Di dunia yang semakin terbuka seperti sekarang ini, analisis intelijen tidak lagi mengandalkan informasi yang sifatnya tertutup yang dikumpulkan melalui sebuah operasi khusus. Di era Perang Dingin, informasi tertutup, yang juga dikenal sebagai human intelligence, memang berperan dominan. Namun, saat ini, dunia digital membuat beragam informasi tersedia secara melimpah di ruang-ruang terbuka. Open source intelligence, social media intelligence hingga crowdsourcing intelligence bisa dicari dengan mudah.

Beban kerja intelijen saat ini bukan lagi pada kebutuhan melakukan berbagai operasi pengumpulan informasi namun pada kemampuan untuk menata informasi. Hal ini bukan berarti aktivitas human intelligence tidak diperlukan lagi. Yang paling utama adalah bagaimana mensinergikan berbagai jenis informasi tersebut.
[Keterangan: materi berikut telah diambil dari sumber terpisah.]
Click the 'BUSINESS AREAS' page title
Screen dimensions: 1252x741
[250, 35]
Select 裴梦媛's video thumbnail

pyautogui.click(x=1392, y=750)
Salah satu cerita tentang perlunya mensinergikan informasi intelijen ada pada kasus serangan teror 9/11 di Amerika Serikat. Laporan 9/11 Commission Report secara tegas menyimpulkan bahwa kegagalan utama terletak pada kemampuan badan-badan intelijen Amerika Serikat dalam menghubungkan informasi (connecting the dots). Artinya, informasi yang tersedia sebenarnya memadai namun terkotak-kotak dalam sekat-sekat lembaga. Dalam konteks ini, usulan Presiden Joko Widodo tentang orkestrasi intelijen, terlepas dari pro dan kontra yang muncul, menjadi penting.

Orkestrasi intelijen tersebut pada dasarnya dikaitkan dengan adanya kebutuhan untuk menciptakan sebuah sistem manajemen data intelijen agar bisa melintasi sekat-sekat organisasional atau juga dikenal secara akademik sebagai fusi intelijen.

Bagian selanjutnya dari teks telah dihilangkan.